Geoghegan, who has promised to be a “voice for the generation locked out of the housing market” if elected, has to date refused to comment on the terms of his mortgage or how he and his partner put their deposit together. Geoghegan has further claimed he is “not a posh barrister”.
Geoghegan’s late grandfather Supreme Court judge Thomas Finlay provided for the trust fund in his 2014 will. Geoghegan’s mother, Mary Finlay Geoghegan, herself a retired Supreme Court judge, is a trustee of the fund, which counts other members of the extended Geoghegan family as its beneficiaries.
A grant of probate, which allows executors to proceed with the disposal of a deceased’s assets, for Finlay's will was issued by the Dublin Probate Office in March 2018.
Four months later, the late judge’s Donnybrook home was sold to Carlisle Trust for just over €1.6 million, with the net proceeds deposited to Geoghegan’s trust fund. The Dublin 4 property, a three-bed semi detached house on Ailesbury Drive, was judge Finlay’s primary residence until his death in 2017.

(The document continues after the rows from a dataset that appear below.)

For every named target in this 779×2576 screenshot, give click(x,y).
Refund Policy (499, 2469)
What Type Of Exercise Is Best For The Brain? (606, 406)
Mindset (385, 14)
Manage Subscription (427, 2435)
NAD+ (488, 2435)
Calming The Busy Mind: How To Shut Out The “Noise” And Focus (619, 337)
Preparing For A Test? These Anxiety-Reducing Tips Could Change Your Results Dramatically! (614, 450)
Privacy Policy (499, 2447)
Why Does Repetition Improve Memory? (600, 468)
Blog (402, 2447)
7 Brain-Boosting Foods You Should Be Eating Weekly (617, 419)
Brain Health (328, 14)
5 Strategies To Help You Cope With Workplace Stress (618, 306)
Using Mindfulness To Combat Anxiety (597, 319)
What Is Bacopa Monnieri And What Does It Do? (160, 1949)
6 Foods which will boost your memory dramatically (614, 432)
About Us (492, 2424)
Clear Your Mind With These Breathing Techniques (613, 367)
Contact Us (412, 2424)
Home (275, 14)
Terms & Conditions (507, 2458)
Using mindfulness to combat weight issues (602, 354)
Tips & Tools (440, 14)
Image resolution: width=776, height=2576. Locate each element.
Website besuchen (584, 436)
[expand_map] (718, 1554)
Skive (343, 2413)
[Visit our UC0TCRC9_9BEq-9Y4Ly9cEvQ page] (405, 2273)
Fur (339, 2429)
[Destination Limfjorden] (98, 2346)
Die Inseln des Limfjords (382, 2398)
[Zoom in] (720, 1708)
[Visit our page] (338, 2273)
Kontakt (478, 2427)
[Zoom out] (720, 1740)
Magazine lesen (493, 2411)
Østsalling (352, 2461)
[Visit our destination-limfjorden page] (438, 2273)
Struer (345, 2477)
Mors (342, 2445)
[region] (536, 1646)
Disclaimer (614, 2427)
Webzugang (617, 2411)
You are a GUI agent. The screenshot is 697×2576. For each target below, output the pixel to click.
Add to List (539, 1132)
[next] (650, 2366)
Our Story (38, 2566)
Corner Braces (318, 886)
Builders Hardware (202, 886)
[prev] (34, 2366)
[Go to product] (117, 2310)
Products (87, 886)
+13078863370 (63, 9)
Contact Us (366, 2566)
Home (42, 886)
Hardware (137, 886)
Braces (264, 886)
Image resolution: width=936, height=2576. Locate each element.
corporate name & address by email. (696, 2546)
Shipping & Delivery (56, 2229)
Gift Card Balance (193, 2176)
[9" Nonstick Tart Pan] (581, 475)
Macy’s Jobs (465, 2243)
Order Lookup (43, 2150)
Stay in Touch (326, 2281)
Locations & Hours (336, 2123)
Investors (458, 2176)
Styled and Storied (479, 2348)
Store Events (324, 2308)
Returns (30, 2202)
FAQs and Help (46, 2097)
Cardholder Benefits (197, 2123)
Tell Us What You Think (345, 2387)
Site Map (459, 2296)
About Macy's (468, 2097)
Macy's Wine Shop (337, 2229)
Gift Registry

Carlisle Trust, which typically specialises in commercial property, along with its parent company and subsidiaries owns property valued at over €280 million and is in receipt of substantial commercial rental income from the state.
The Moriarty Tribunal in 1999 heard the firm in 1992 facilitated payments of £180,000 from Ben Dunne to Charles Haughey.
The late owner of Carlisle Trust John Byrne Sr was named in the Ansbacher report as a potential beneficiary of trusts established in the Cayman Islands, though some of the adverse findings against him were overturned by the Supreme Court in 2011.
James Geoghegan declined to comment.